ASSIGNMENT =
What lines below include the word "mark"? Copy each one.

SUPPLIED ENTRIES section start

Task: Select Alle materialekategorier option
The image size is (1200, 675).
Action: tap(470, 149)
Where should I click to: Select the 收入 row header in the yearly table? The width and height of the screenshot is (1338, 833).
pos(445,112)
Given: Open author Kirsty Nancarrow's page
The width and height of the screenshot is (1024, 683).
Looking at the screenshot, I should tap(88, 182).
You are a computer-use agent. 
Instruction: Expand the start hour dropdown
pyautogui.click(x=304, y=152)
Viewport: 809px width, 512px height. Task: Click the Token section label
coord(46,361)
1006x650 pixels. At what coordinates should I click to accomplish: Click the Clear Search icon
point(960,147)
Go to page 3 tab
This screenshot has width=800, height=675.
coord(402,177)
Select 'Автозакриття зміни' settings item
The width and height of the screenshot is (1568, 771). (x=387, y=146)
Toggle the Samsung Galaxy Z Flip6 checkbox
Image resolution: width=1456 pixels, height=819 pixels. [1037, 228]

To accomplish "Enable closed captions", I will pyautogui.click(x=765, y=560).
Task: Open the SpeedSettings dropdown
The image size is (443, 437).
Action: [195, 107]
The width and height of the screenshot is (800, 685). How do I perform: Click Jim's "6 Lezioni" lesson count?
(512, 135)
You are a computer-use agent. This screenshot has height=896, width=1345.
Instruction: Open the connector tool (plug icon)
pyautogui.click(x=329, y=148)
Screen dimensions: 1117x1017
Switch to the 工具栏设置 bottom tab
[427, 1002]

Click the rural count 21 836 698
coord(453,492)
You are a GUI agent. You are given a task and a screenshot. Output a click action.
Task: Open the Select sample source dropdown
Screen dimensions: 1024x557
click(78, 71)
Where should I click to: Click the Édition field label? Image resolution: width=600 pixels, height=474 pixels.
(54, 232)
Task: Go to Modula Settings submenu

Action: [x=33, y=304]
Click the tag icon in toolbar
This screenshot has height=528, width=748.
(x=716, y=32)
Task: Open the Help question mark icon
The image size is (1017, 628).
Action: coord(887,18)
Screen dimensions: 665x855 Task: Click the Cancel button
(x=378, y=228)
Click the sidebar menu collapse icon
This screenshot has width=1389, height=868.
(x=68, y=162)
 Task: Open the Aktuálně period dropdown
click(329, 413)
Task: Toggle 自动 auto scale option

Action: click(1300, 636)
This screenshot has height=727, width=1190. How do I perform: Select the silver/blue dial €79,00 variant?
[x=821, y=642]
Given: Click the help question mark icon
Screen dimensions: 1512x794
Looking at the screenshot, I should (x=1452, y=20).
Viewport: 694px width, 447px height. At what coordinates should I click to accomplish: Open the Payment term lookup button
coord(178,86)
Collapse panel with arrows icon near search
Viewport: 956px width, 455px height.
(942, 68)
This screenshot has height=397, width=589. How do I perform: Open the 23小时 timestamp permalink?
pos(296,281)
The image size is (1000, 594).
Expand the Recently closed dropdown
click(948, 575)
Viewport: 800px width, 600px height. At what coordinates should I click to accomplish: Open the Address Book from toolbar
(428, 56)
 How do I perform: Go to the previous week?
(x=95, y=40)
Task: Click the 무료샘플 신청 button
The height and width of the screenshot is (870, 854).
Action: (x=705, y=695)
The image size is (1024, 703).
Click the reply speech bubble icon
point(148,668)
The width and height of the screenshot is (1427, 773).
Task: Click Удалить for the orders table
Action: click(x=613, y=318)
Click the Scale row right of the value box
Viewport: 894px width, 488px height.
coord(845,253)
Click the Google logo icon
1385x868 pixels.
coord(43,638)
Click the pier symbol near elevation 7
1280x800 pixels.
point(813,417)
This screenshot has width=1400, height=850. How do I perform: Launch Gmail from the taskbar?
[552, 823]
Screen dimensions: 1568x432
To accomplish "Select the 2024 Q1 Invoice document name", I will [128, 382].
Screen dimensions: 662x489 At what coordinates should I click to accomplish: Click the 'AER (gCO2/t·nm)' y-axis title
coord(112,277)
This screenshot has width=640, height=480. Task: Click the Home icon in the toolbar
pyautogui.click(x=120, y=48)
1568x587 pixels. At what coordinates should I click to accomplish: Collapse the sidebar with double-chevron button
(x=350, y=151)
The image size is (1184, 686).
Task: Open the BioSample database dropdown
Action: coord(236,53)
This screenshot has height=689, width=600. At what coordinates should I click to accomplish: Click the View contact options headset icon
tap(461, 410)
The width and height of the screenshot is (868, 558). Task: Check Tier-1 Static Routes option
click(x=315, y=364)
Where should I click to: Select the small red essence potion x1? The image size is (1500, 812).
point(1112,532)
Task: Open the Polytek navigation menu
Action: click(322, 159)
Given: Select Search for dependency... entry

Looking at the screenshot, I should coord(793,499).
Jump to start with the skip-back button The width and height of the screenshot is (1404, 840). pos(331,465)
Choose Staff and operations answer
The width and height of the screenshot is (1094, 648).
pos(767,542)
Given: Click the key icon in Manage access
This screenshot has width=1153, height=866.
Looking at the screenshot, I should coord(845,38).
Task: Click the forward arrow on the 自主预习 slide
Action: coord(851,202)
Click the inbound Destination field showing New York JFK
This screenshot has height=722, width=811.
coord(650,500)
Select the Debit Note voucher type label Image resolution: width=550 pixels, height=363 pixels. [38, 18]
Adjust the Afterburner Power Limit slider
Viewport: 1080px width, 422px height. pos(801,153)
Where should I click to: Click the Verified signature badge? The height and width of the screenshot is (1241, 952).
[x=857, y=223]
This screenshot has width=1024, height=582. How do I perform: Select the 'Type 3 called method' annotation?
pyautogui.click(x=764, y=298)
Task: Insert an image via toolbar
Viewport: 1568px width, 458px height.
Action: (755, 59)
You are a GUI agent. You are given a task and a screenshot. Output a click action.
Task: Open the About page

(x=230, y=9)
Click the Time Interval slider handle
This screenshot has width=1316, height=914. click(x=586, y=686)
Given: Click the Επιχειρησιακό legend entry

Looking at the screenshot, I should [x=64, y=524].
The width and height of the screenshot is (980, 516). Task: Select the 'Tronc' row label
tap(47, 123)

SUPPLIED ENTRIES section end

ANSWER BELOW =
Task: Open the Help question mark icon
Given: Click the help question mark icon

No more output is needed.